Well! That certainly was the second-most boring episode of Lost ever. Among nothing else, here's what I got out of it:
1. There's something going on with Libby. She's working Hurley like a bilge pump. Does it have something to do with her past as a clinical psychologist and his affiliation in some as-yet-undefined capacity with a mental institution? Was he locked up in the cracker factory, and was she a doctor there? Or, as I have suspected all along on no evidence whatsoever, is she a plant -- one of the "Others" or an agent of the Hanso Foundation or whoever's running this show?
2. Girlfight is pretty useless, but she is good at calling other people on their shit -- and this time around, she points out how ridiculous it is that no one seems to be fucking on this island. Charlie's relationship with Claire is entirely imaginary; the Jack/Sawyer/Kate triangle is chaste as well as dull; Libby is totally playing Hurley; and no one else on the island even sems to have a functioning libido. The only people we know for sure who have gotten any in the two months of exile are Sun & Jin (who are protected by the holy sacrament of marriage and thus allowed to perform sexual congress) and Sayid & Shannon (who were not thus protected by the benevolent hand of God, which is why Shannon had to pay for her slatternly ways by getting her dinner exposed to open air by Girlfight). It is possible that Rose and Bernard have done, but yuck.
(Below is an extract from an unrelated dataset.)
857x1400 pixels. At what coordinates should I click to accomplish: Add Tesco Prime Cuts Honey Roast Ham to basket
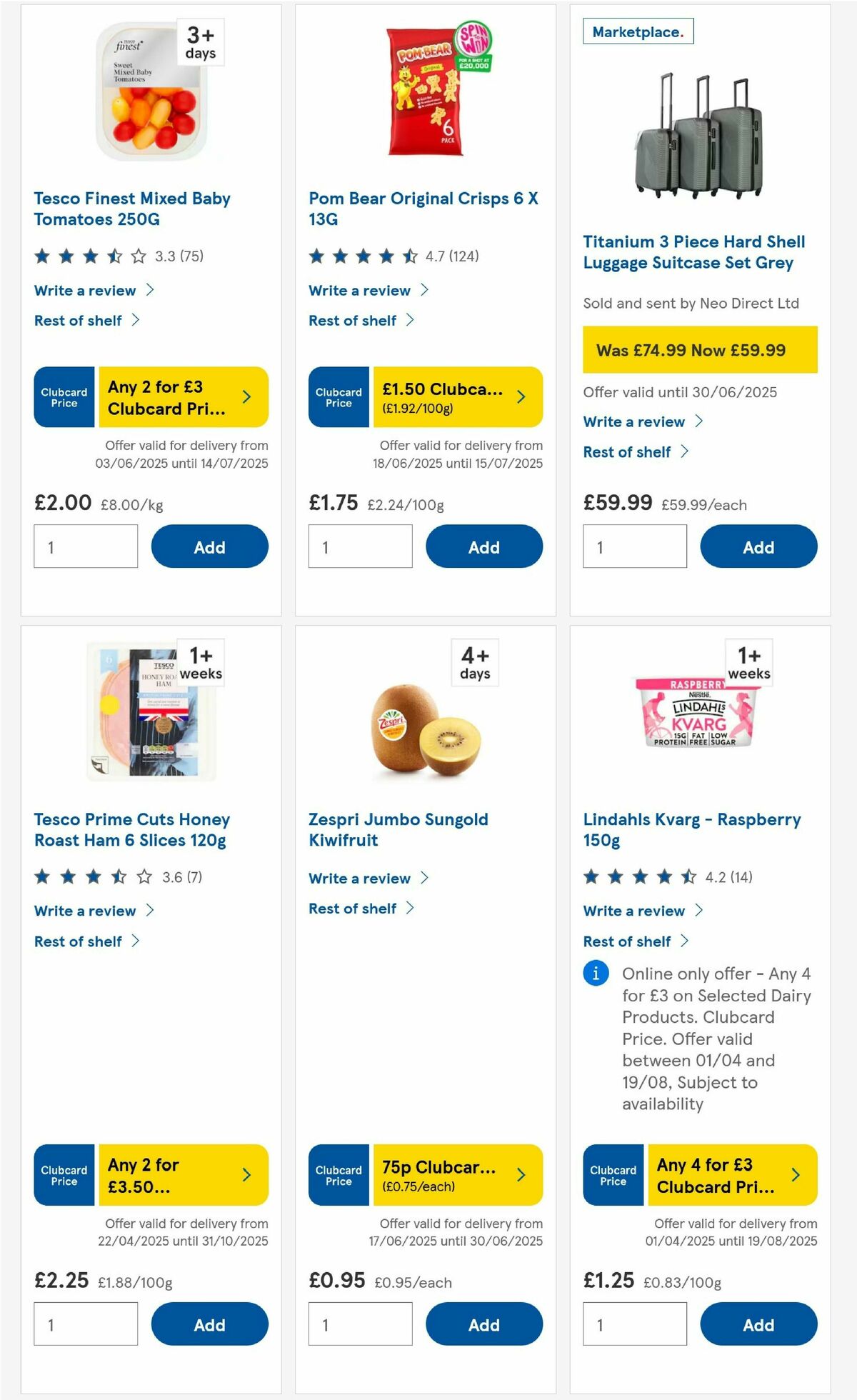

3. Speaking of heavy-handed Christian allegory, even leaving aside all this Roman hoodoo they're casting with Mr. Eko and Claire and Charlie, what kind of Book of Job bullshit are they pulling with the former bass player of Driveshaft? I'm sure this is all leading somewhere, but it seems to me that if you have a shaky, neurotic junkie as part of the incredibly fragile social network in which you must participate, the last thing you want to do is isolate, alienate, and punish him.